Feli Katri Lukitasari, tak ingin larut dalam keterpurukan setelah diberhentikan dari pekerjaannya di sebuah Koperasi Simpan Pinjam pada Maret 2020. Dia harus bertahan, demi kehidupan.
Bisnis makanan dipilihnya. Bisnis makanannya memang sudah ditekuni saat bekerja, namun saat itu Feli mengaku tidak fokus menjalani bisnisnya tersebut.
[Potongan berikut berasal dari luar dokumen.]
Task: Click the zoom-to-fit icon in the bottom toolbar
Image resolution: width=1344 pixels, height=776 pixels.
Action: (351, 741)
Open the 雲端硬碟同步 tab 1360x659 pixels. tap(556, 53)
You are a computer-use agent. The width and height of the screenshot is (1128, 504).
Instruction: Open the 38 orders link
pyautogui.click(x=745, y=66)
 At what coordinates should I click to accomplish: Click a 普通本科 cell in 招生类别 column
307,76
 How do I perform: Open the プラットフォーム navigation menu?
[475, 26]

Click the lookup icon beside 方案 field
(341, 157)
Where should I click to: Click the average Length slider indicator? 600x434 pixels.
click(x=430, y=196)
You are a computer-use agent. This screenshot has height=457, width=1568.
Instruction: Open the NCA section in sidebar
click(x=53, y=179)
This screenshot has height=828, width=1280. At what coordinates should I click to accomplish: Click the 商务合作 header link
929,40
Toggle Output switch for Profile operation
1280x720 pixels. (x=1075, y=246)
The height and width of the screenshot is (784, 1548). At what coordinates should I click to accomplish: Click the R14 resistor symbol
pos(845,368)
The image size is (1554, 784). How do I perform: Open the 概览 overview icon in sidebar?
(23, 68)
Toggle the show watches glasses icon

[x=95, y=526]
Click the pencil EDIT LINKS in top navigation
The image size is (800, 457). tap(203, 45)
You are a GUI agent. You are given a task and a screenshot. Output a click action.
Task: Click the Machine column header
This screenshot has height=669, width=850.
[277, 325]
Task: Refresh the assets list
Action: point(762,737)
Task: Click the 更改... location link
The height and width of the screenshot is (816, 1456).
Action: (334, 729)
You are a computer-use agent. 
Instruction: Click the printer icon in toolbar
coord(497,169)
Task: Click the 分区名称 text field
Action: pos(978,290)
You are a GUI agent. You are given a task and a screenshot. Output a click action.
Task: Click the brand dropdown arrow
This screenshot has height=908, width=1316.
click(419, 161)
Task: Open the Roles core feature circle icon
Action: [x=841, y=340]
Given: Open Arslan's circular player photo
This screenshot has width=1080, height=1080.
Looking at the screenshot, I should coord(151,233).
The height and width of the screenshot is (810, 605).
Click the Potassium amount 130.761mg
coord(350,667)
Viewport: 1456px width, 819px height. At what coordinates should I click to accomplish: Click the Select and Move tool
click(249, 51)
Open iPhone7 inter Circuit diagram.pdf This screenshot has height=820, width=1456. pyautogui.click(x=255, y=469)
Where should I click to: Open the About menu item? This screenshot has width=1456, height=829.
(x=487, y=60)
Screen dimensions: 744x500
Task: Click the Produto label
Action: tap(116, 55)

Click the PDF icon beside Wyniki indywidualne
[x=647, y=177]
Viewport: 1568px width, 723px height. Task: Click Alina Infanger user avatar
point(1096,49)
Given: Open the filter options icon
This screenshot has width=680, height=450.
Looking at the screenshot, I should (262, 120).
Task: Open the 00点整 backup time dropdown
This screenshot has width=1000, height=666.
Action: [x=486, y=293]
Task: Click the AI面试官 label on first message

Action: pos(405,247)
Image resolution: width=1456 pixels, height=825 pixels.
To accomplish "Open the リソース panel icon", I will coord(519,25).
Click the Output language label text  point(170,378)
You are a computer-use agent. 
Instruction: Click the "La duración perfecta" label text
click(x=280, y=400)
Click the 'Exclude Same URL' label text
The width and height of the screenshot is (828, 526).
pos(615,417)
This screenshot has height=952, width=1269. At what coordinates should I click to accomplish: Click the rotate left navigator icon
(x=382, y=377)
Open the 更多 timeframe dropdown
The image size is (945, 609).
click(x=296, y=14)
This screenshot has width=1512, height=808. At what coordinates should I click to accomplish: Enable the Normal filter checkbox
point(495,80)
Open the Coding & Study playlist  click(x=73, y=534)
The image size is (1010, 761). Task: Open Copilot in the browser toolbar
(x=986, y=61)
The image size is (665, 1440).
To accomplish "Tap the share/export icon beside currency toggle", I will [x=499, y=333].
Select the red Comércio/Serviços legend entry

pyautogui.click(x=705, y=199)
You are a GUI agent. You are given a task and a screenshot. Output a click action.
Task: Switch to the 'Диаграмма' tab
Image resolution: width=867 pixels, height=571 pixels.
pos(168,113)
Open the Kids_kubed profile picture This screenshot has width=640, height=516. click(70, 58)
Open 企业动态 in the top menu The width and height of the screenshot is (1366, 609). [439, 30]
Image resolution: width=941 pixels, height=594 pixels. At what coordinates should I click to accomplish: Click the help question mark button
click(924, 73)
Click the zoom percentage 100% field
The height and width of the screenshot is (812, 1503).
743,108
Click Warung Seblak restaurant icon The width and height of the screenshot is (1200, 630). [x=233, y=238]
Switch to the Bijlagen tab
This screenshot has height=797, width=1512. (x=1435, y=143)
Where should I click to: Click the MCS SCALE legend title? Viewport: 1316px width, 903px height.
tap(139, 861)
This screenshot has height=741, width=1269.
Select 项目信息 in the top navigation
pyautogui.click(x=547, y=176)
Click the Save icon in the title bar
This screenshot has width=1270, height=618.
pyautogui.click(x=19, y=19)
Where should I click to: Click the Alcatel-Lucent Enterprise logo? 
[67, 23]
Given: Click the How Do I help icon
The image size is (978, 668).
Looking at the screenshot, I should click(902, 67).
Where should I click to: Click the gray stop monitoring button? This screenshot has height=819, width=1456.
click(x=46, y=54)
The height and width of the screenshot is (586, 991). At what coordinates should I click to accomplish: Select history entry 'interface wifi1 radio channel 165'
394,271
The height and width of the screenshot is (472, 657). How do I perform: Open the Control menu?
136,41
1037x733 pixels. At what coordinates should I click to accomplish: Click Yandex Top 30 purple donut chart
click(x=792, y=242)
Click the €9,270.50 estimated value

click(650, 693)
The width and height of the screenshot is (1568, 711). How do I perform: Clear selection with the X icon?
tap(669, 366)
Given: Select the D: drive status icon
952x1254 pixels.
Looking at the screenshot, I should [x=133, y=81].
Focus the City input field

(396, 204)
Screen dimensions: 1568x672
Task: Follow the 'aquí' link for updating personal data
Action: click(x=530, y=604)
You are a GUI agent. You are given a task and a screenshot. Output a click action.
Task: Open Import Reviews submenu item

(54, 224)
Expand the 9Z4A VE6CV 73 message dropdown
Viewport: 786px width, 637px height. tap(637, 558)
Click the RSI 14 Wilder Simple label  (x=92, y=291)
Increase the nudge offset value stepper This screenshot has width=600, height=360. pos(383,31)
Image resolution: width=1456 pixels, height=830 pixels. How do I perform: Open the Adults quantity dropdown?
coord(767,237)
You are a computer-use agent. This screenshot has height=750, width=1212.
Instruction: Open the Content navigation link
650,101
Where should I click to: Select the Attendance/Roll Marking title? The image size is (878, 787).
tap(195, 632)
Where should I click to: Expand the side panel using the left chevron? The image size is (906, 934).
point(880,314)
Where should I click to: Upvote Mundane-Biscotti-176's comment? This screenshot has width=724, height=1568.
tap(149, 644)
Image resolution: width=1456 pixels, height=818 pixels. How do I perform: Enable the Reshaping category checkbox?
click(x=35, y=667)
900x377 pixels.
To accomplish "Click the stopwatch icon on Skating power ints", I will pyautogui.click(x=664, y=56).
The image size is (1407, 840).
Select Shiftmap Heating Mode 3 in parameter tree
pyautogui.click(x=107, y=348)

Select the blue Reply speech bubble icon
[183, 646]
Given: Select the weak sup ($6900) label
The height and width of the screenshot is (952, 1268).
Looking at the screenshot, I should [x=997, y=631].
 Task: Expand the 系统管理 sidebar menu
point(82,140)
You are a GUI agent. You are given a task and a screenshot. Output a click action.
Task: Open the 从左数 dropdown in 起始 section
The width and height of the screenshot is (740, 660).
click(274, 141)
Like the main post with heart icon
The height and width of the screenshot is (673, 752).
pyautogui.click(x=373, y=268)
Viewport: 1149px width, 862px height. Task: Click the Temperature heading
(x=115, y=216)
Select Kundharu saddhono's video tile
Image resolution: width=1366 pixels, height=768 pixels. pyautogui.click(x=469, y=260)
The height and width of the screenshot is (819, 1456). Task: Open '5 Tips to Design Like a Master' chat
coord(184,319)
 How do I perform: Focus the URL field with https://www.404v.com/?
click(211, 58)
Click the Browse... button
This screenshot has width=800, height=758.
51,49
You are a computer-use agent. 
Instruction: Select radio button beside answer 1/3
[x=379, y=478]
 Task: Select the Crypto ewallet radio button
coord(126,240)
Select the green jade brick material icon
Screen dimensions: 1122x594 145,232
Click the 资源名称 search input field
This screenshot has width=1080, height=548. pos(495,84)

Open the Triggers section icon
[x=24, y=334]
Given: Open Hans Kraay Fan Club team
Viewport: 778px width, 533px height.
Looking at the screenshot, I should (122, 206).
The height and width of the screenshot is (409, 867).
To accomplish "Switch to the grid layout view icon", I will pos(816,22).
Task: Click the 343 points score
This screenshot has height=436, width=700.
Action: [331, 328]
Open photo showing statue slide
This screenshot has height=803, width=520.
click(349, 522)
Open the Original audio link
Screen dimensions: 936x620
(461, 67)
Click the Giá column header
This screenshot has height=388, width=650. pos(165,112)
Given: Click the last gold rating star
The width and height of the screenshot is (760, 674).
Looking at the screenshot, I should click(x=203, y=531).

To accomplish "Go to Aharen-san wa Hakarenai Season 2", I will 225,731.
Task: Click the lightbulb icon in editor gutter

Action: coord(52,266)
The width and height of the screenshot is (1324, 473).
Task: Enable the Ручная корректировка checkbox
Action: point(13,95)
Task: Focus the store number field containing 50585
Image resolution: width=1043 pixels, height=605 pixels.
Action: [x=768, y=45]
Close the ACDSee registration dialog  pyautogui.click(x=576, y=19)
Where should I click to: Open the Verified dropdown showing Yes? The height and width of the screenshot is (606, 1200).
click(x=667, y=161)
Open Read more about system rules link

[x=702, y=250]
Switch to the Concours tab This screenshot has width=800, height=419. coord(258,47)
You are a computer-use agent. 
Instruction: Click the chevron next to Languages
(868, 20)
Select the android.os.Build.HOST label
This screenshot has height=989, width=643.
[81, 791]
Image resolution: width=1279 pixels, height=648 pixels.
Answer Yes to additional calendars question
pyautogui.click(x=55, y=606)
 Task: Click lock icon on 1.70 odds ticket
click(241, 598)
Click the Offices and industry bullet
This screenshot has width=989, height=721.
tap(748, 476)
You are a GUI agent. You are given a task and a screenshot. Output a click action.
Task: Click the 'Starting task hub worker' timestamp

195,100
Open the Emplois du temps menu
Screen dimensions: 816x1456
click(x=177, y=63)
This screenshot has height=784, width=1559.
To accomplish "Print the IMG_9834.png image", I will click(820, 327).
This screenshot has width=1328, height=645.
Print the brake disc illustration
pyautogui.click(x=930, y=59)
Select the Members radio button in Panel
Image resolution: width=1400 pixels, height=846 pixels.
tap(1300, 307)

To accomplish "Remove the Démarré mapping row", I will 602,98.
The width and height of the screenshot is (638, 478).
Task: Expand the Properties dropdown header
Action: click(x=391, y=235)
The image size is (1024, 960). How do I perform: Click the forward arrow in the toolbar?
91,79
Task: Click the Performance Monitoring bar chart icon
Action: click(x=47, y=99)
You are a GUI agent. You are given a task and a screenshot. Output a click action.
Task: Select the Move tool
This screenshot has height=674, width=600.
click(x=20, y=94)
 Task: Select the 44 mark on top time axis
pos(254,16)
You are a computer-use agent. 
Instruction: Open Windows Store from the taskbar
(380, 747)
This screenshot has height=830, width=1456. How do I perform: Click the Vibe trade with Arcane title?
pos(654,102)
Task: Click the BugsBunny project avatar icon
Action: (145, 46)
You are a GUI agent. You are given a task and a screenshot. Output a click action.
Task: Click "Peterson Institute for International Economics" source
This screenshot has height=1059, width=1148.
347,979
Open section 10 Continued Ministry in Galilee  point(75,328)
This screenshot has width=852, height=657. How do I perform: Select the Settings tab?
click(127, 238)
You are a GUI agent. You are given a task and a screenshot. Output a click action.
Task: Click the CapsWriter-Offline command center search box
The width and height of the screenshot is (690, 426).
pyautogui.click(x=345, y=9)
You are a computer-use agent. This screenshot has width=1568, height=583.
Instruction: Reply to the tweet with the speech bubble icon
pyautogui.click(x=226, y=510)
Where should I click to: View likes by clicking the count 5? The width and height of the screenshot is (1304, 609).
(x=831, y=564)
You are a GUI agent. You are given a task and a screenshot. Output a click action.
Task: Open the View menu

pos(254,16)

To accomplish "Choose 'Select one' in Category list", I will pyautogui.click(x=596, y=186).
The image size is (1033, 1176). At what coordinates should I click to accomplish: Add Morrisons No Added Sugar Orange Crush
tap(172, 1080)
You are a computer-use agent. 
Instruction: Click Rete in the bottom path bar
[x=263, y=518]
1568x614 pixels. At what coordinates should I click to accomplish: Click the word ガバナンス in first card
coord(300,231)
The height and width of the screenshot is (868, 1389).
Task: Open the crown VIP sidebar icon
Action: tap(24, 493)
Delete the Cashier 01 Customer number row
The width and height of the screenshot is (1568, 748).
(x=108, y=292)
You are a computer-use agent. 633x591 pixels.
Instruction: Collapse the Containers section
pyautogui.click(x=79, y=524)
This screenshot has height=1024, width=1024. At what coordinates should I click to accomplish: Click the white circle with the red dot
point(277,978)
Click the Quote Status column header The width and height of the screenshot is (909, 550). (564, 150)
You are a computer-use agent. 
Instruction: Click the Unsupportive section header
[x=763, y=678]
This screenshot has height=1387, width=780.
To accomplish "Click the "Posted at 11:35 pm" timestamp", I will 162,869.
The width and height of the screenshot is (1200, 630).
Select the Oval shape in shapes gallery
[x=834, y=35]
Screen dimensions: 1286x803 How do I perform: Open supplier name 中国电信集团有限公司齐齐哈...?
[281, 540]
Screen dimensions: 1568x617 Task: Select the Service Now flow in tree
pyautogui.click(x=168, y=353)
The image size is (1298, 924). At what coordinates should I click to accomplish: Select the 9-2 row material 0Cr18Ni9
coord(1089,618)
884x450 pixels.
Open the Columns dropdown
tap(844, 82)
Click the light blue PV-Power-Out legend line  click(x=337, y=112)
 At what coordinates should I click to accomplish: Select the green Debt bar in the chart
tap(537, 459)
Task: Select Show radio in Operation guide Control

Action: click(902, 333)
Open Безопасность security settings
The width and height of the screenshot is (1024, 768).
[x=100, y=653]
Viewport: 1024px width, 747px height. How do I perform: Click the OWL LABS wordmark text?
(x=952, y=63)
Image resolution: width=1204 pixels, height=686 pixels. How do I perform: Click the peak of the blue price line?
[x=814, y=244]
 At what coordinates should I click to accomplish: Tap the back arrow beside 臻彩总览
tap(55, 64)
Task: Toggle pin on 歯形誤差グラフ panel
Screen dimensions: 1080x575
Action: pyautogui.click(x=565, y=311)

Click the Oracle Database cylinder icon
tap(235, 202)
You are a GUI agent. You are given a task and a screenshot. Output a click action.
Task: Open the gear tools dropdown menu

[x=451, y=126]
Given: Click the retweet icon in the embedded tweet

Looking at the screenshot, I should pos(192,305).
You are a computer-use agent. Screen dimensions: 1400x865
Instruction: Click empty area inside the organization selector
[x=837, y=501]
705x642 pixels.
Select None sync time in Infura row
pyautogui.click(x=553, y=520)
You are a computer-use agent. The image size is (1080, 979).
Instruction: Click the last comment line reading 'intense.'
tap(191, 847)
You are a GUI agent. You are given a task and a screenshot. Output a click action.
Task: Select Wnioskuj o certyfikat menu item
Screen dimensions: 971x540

Kini, bisnis makanannya menjadi penyelamat di kala masa sulit ekonomi seperti saat ini.
Produk makanan yang dijual yaitu burger dan kebab. Feli dan suaminya yang mengolah sendiri. Feli ingin semua makanan olahannya dibuat dari bahan yang segar dan bersih. Inilah yang membuat produk makanan Feli berbeda dengan lainnya. Feli memang memiliki darah turunan dalam bidang kuliner. Almarhum ibunda memang memiliki usaha katering.
Feli merintis bisnis makanannya dari nol. Ada banyak hambatan yang ditemui. Salah satunya masalah pemasaran. Meski Feli memiliki latar belakang sebagai sales, namun tak mudah memasarkan bisnisnya tersebut. Feli memerlukan peran rekan-rekannya untuk memasarkan bisnis makanannya, dengan mempromosikan bisnisnya melalui media sosial.
"Di awal kan saya belum pernah merambah di kuliner, jadi memang hambatannya pasti ada, dari saya untuk menjualnya, menawarkan," kata Feli dalam program Berani Berubah hasil kolaborasi SCTV, Indosiar, Liputan6.com dan PulseFeed.
Kini bisnis burger dan kebab milik Feli mulai dikenal masyarakat. Feli sudah memiliki sejumlah reseller di Jakarta, Tangerang hingga Bekasi. Feli juga menerima pesanan secara online maupun offline.
"Jadi memang saat ini baru di rumah, di online," kata Feli.
Dari hasil bisnisnya, Feli mampu meraup keuntungan yang tinggi, yakni Rp10 juta hingga Rp15 juta setiap bulannya. Feli sangat bersyukur. Usaha burger dan kebabnya mampu diterima dengan baik oleh masyarakat. Feli juga tidak menyangka penghasilannya dari berjualan burger dan kebab melampaui penghasilannya selama bekerja.
"Alhamdulillah ada manfaatnya juga," tutup Feli.